The ability to ensure product quality is the cornerstone of a manufacturer’s success. By integrating quality into every step of the manufacturing process, companies can cut the production costs associated with rework and scrap, as well as lower the risk of recalls and potential litigation over defective products. Higher product quality also helps to grow the business by cementing loyalty among current customers while establishing a reputation as a trusted provider to attract new ones.
The most effective initiatives for ensuring product quality start with a data-driven quality management strategy. Real-time shop floor data captured through production and process monitoring enables manufacturers to Identify issues that can impact quality before products leave the plant—and often before an entire production run has to be scrapped or reworked. Meanwhile, the analysis of real-time and historical data provides insights into how to improve product quality over time.
Let’s look at how manufacturers can define a data-driven strategy for quality management and then review six techniques for identifying product, process, and quality gaps in order to ensure product quality.
Defining a Data-Driven Strategy for Quality Management
There are four essential steps to establishing a data-driven strategy for quality management that will improve product quality and help to reduce costs.

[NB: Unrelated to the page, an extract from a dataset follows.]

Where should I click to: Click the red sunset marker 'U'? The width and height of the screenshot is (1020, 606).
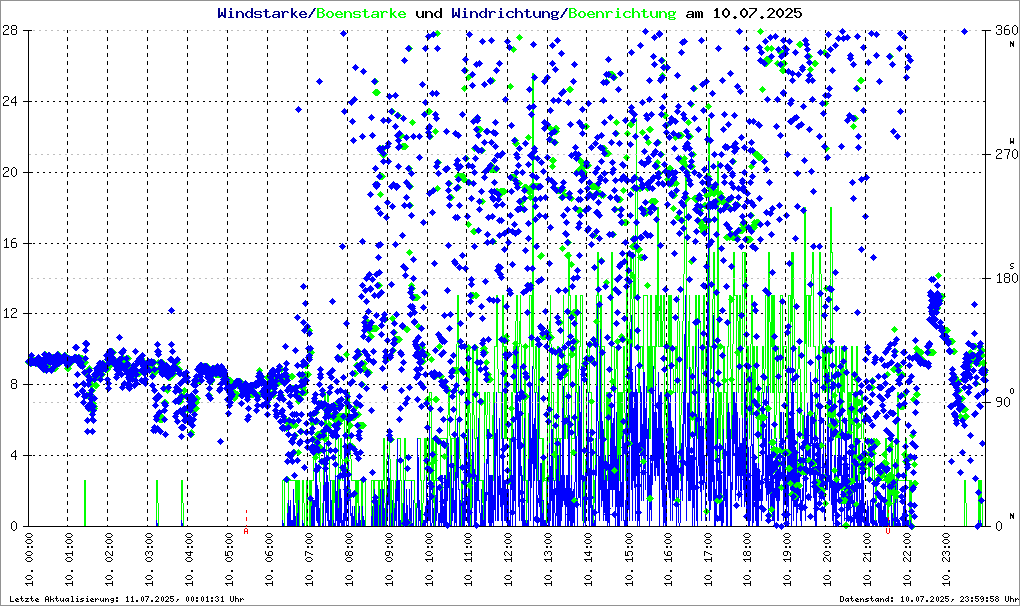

- Build quality management on a strong foundation of production and process monitoring. Quality management systems rely on real-time data to deliver various quality measurements, such as statistical process control (SPC) and analysis of variance (ANOVA), among others. Real-time production and process monitoring supports quality management systems by capturing data about products and the machines being used to produce them in real time. Using the information captured, quality managers can then track quality levels, from incoming inspections to finished product attributes, across the production process.
- Use real-time data for immediate feedback on product quality. With real-time data, manufacturers can closely monitor the production process to minimize defects and ensure consistency. For example, CIE Somaschini, a manufacturer of steel timing gears, relies on real-time production monitoring to conduct in-line quality inspections at multiple points during each production run. This allows the quality team to identify potential quality variations as they occur and take corrective actions.
- Integrate quality management with other enterprise systems. By integrating quality management with other solutions, such as enterprise resource planning (ERP) and manufacturing execution system (MES) software, manufacturers can gain broader insights into their business. These include the ability to compare supplier quality levels and understand the relationship between product quality and critical factors, such as costs, employee productivity, and profitability.
- Quantify quality success for every area of manufacturing operations. In manufacturing, the most common metric for evaluating production operations is overall equipment effectiveness (OEE). This is calculated by multiplying Performance x Quality x Availability. The Quality factor measures the percentage of products meeting standards without rework, calculated as the ratio of Good Count to Total Count.
Six Techniques to Ensure Product Quality
Once a data-driven quality management system is in place, there are six techniques that manufacturers can apply to improve their product quality by identifying product, process, and quality gaps.
- Root cause analysis (RCA) identifies the primary reason behind an issue in manufacturing. For example, if a machine consistently malfunctions, RCA can pinpoint the cause, like faulty wiring, so the company can make a permanent fix rather than a temporary repair.
- Automated SPC is a core part of a quality management system and detects anomalies in a production process. For example, if a product’s weight exceeds a set limit, the system can instantly flag it, ensuring consistent quality and reducing waste.
- Advanced product quality planning (APQP) is a structured approach to product and process control to ensure that a product meets a customer’s quality expectations.
- Corrective action requests (CAR) provide a systematic way to address product and process quality issues by identifying the root cause of the issue and then researching, verifying and implementing a solution.
- Automated corrective action/preventive action (CAPA) enhances the efficiency and effectiveness of managing corrective and preventive actions. For instance, an automated CAPA system can quickly track a faulty batch of products, limiting potential harm and recalls.
- Gage repeatability and reproducibility (R&R) and calibration help manufacturers assess the precision of measurement systems and ensure that measurements remain accurate. For example, a properly calibrated micrometer can prevent inaccurate readings that lead to product rejections.
Making Quality Part of Company Culture
Implementing a data-driven quality management system and the six troubleshooting techniques described here can go a long way to help manufacturing companies ensure product quality. However, for product quality to become a competitive differentiator, it has to become a core part of a manufacturer’s culture. This is achieved by establishing routines and metrics that embed quality into operations. Examples include conducting regular audits and tracking customer-centric data for insights on how to continuously improve, integrating compliance into systems and processes to sustain quality standards, and rigorously vetting and monitoring suppliers to establish accountability across the supply chain.
When quality becomes an organizational habit with ongoing measurement, analysis, and corrective actions, rather than an afterthought, it becomes a critical business discipline for delivering consistent, reliable products that exceed customer expectations and strengthen company performance.